--- Problem description ---
Reproduce the lines below with every "coordinates" swapped for "positions" and nothing else changed. Leave the pictures out.

#### Rows ####

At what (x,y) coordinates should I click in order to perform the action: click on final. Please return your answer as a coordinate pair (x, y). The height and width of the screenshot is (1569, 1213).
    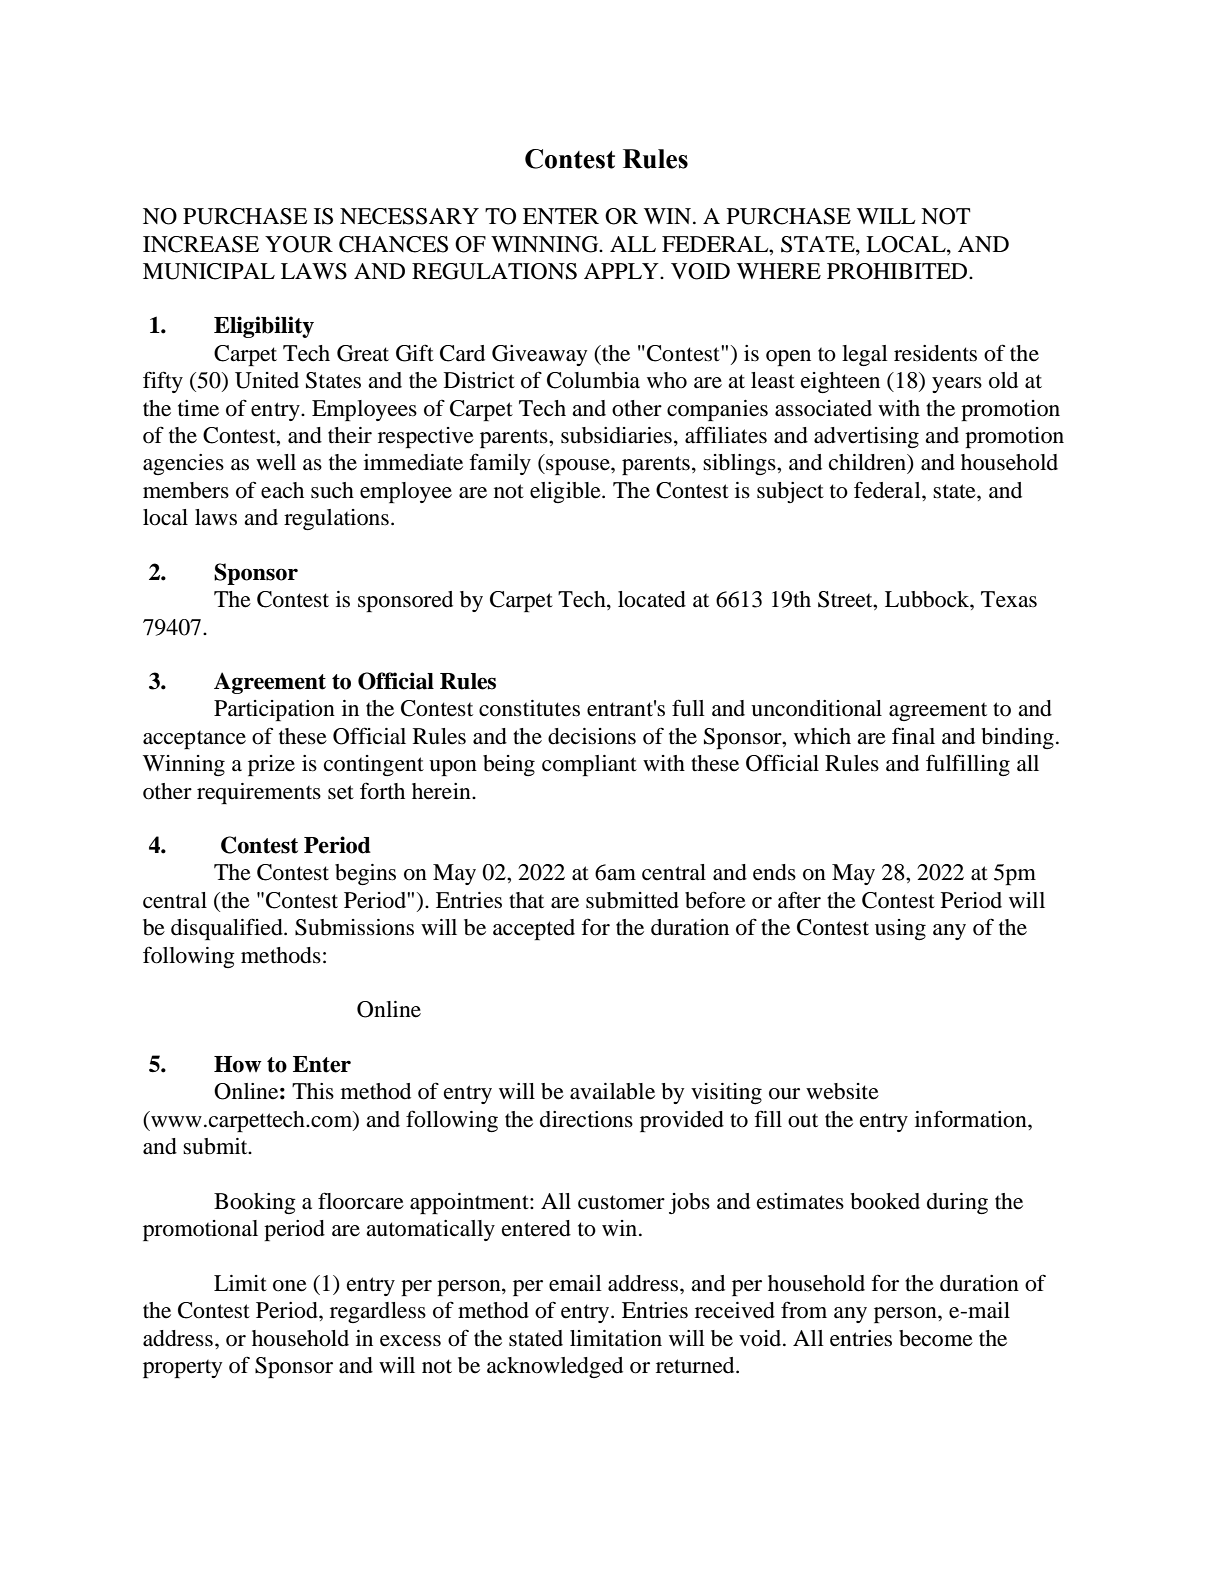
    Looking at the image, I should click on (913, 735).
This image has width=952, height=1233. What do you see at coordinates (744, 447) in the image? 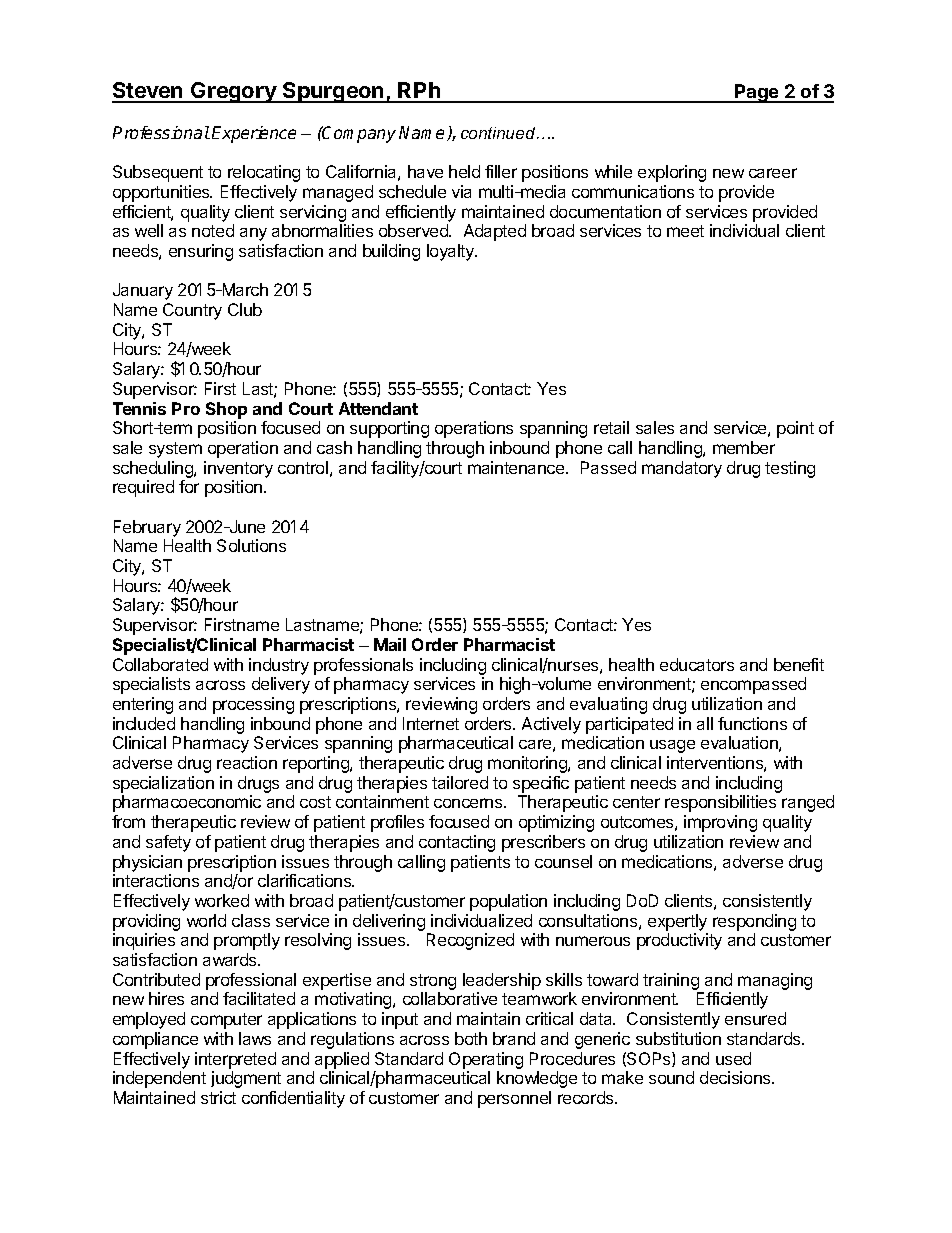
I see `member` at bounding box center [744, 447].
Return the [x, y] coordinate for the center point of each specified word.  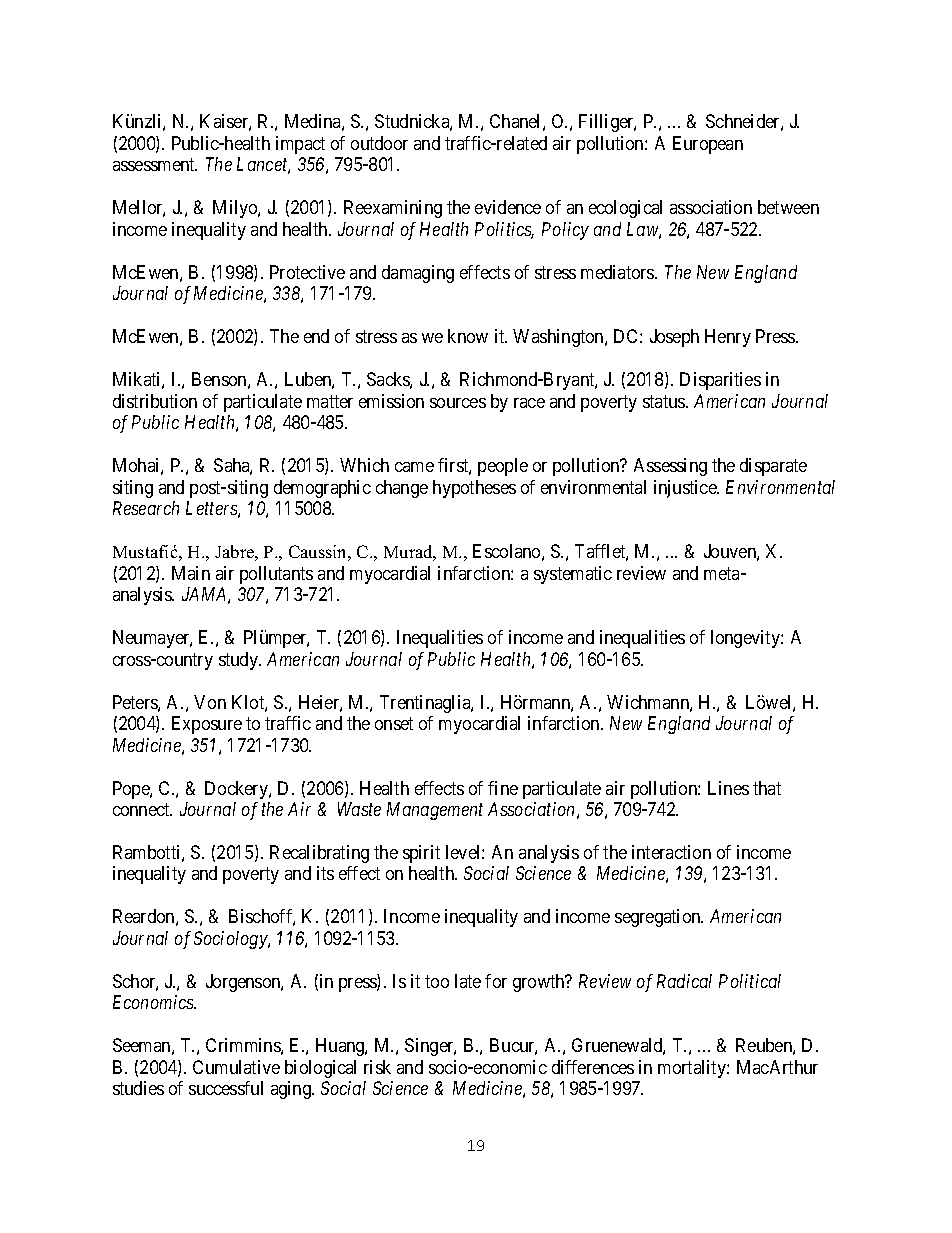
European [708, 145]
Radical [684, 981]
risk [377, 1067]
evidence [508, 207]
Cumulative [236, 1067]
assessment [155, 165]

####

--- The reply ---
At what (x,y) positions should I click in order to perform the action: click on final. Please return your answer as a coordinate pair (x, y). The height and width of the screenshot is (1569, 1213).
    Looking at the image, I should click on (913, 735).
This image has width=952, height=1233. What do you see at positions (744, 447) in the image? 
I see `member` at bounding box center [744, 447].
Return the [x, y] coordinate for the center point of each specified word.  
European [708, 145]
Radical [684, 981]
risk [377, 1067]
evidence [508, 207]
Cumulative [236, 1067]
assessment [155, 165]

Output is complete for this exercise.